The Public Information and Copyright Policy Group of the Ministry of Culture of the Republic of Lithuania organized a meeting of the World Intellectual Property Organization WIPO and Lithuanian institutions defending intellectual property rights online on 19th of June, 2019.
The meeting was attended by WIPO Mr. Thomas Dillon, Legal Counsellor, Building Respect for IP Division, World Intellectual Property Organization (WIPO), Geneva, Ms. Maria Fredenslund, Director, RettighedsAlliancen, Copenhagen, Denmark, INAC, RTCL, IPC at the MoU of the Republic of Lithuania, representatives of courts, copyright collecting societies, other stakeholders.
The meeting focused on the current situation, sharing good practices on how to defend online copyright in one or another country.
During the meeting, INAC also shared good practices, advocacy trends, possible solutions and perspectives. We have provided possible complex remedies by combining the removal of illegally published works, blocking of websites, international cooperation, education of Internet users. In our opinion, only such a complex way can change the market situation and the Internet in essence. The discussion was very lively and we all discussed for a long time how to change the situation basically, because for more than a decade the situation has not really moved from the point of death, or the existing measures do not produce the desired results.

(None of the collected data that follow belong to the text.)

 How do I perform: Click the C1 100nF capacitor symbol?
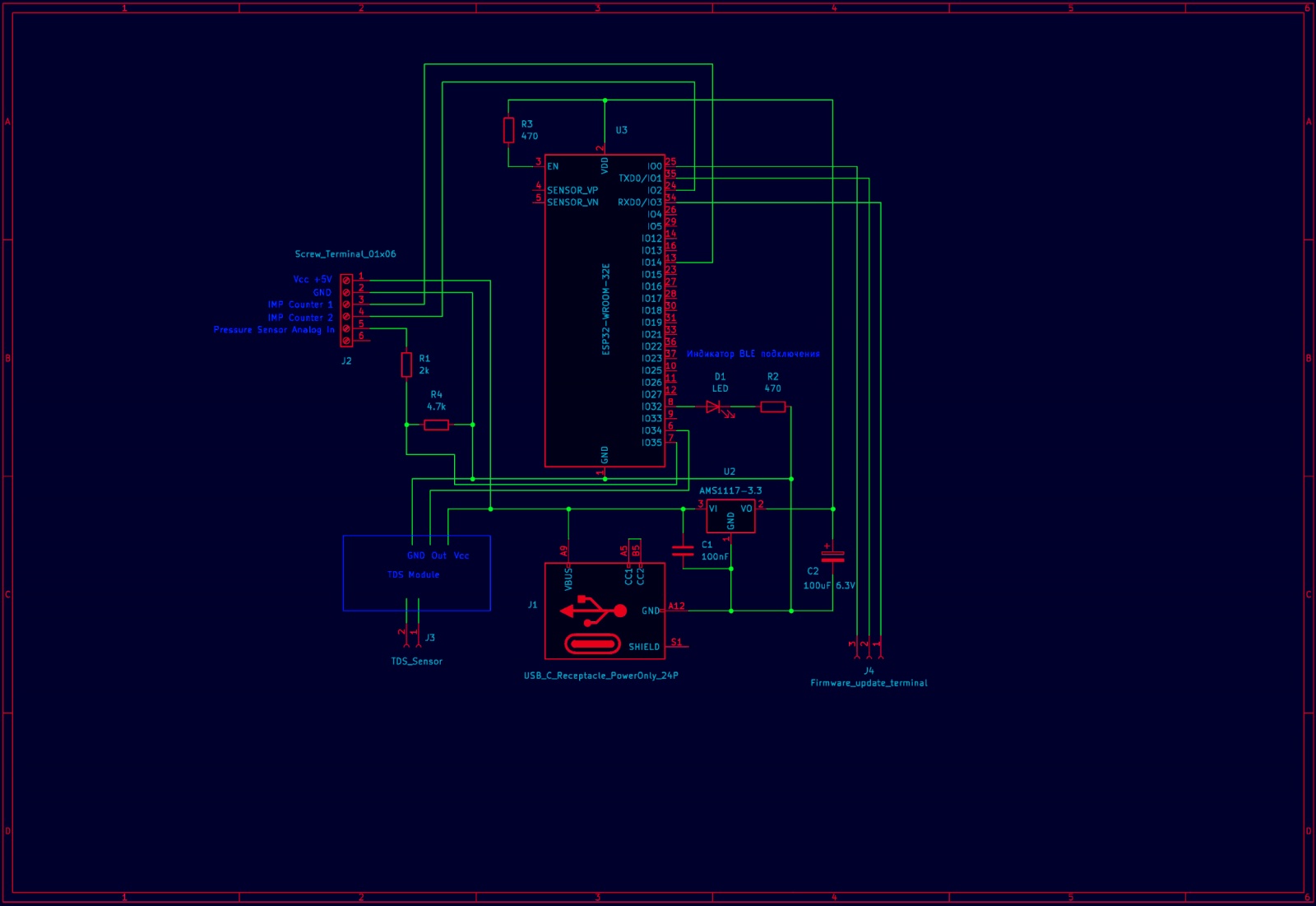[683, 551]
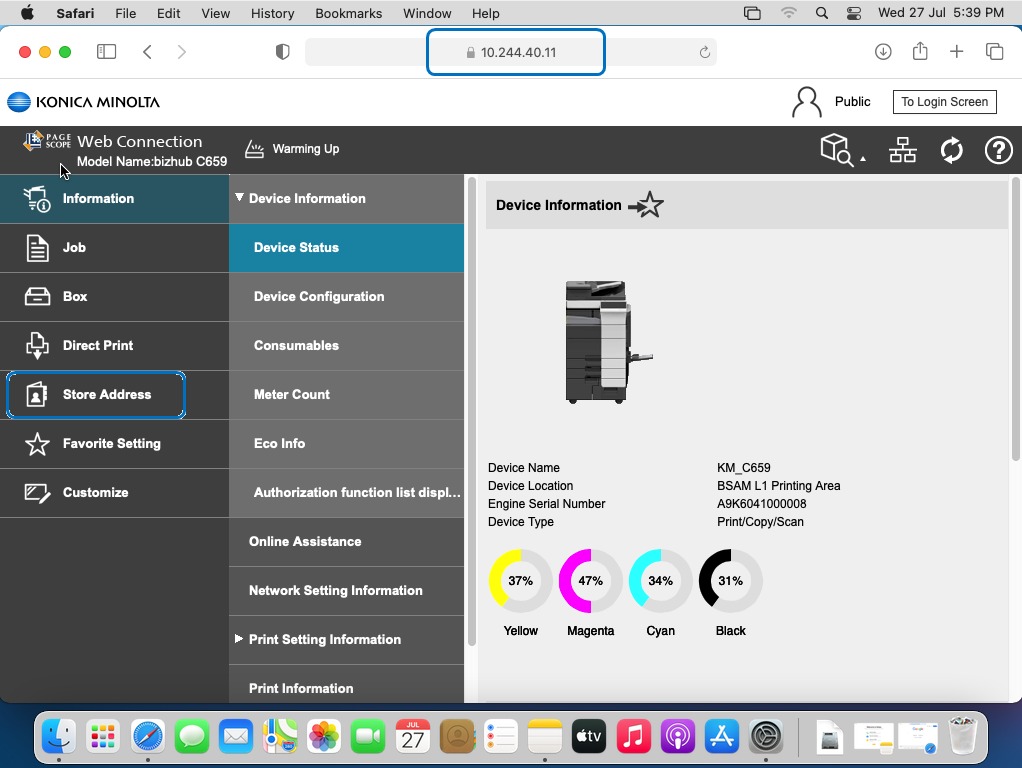Click the To Login Screen button

(x=944, y=102)
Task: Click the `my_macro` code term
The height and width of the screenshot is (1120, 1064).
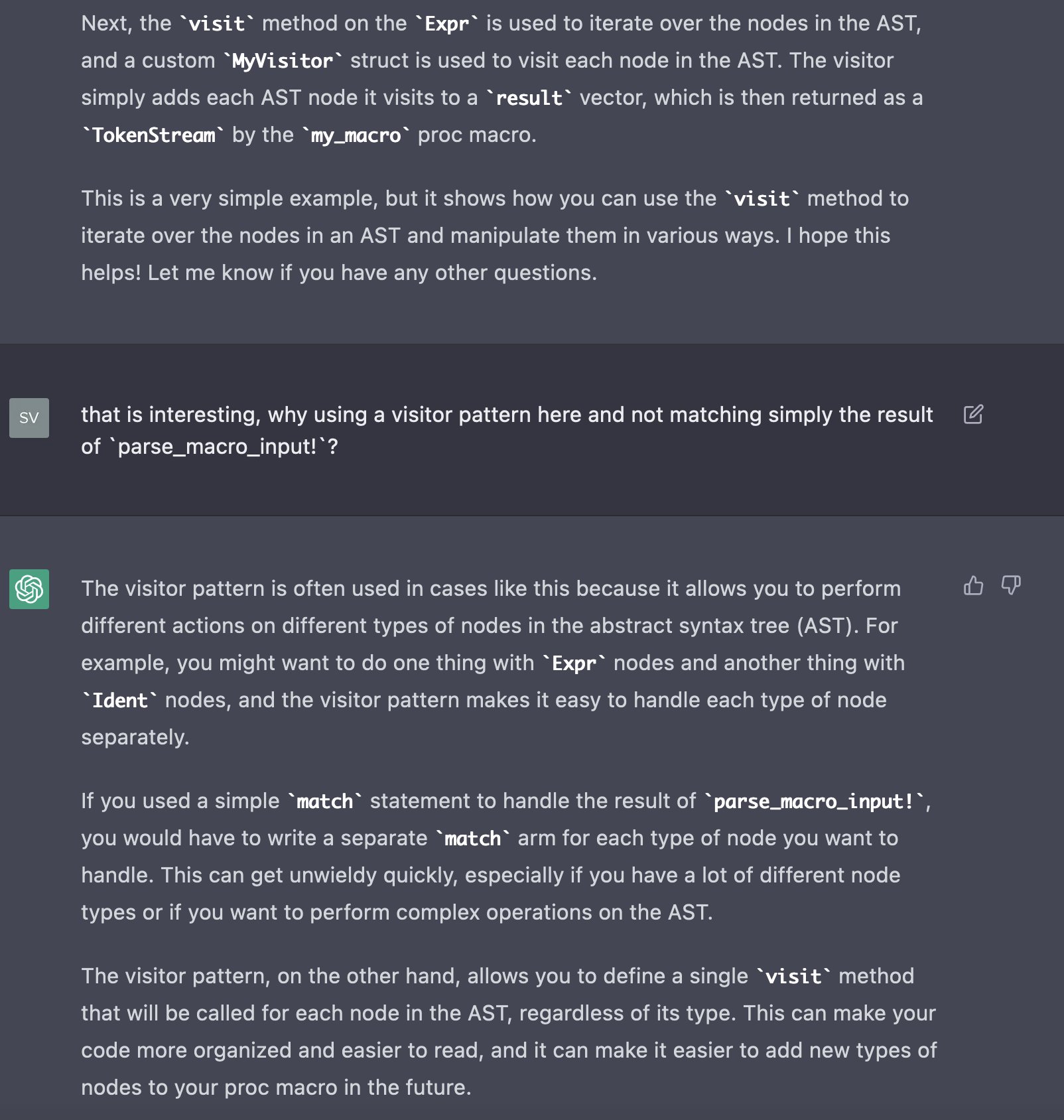Action: 356,135
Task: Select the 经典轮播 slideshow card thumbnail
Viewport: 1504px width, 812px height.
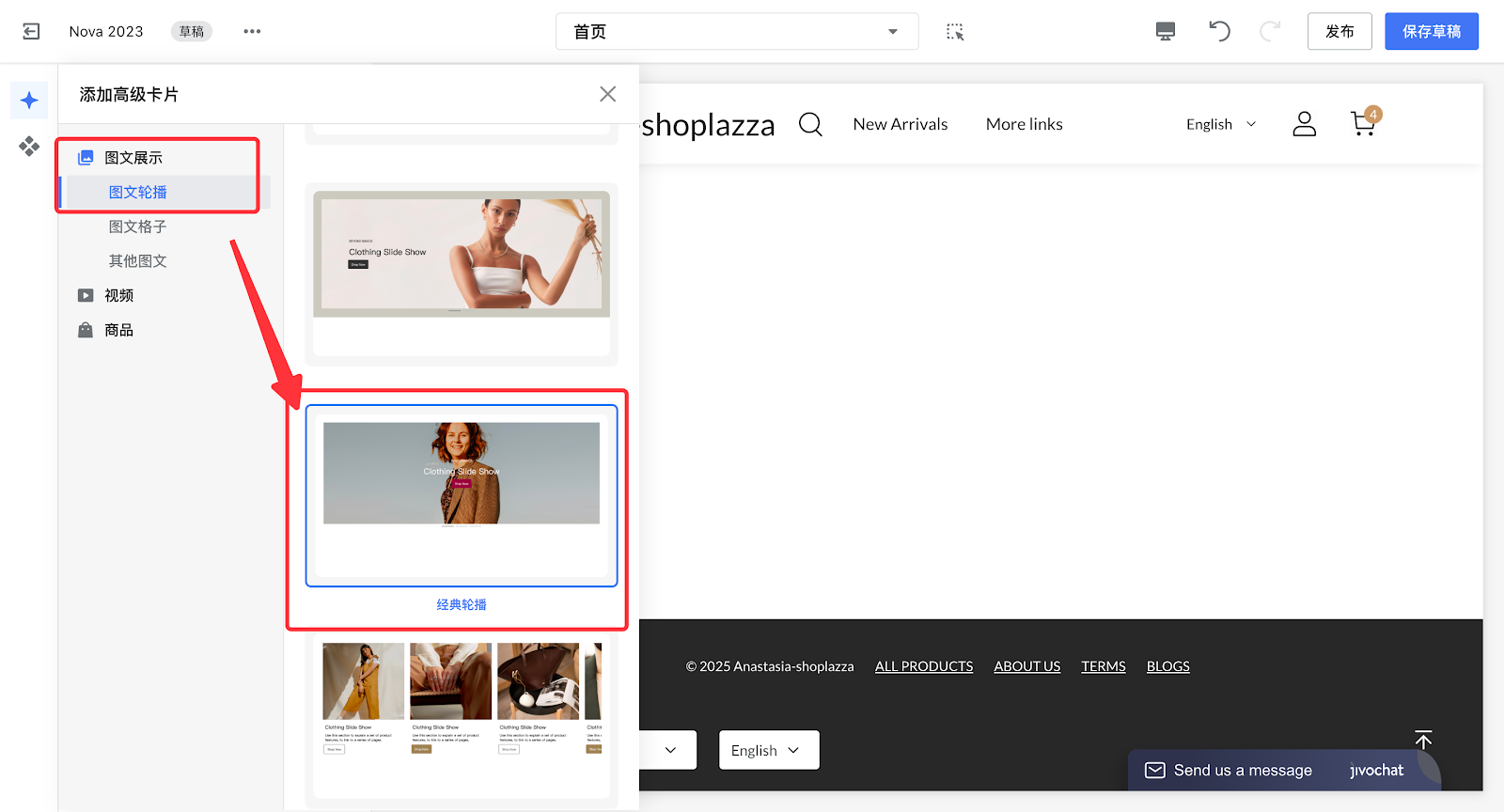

Having assessed the experience in other countries, we can say that Lithuania is really the leading EU in the field of defense, we have a strong legal base, Lithuania has ratified international conventions, joined and implemented the directives on copyright protection online. In essence, the whole system is great, all it takes is that foreign companies proclaiming Lithuania as one of the largest pirate states that target foreign creators are right to promote their rights in Lithuania.
The basis of the rights of action is the functioning of the rights holder or his authorized representative, his actions to protect intellectual property rights, to seek compensation for the damage suffered, to eliminate and prevent such violations.
In principle, if there is no action by right holders, neither law enforcement nor any other authority can take any action to defend the rights of another. This was reminded of WIPO representatives.
And, of course, Lithuania is not responsible for the great scale of piracy. Lithuanian companies are defending their rights well enough. As international organizations have the impression that our country has a high level of piracy, we recalled that they can defend their rights in our country and thus contribute to the transparency of the Internet.
At the meeting, the follow-up principle of “Follow the money” was analyzed, including the possibility to incorporate it into Lithuanian law. Replacing Lithuanian Copyrgiht Act Art. 78, these principles were included in the initial stages but were subsequently deleted from the law. After a certain period of time and following the ongoing processes, we see that this provision of the law is still needed and will probably be discussed again.
Representatives of WIPO after analysis of the submitted information should submit recommendations to Lithuania, which will also be analyzed, and will be evaluated for further action and strategy.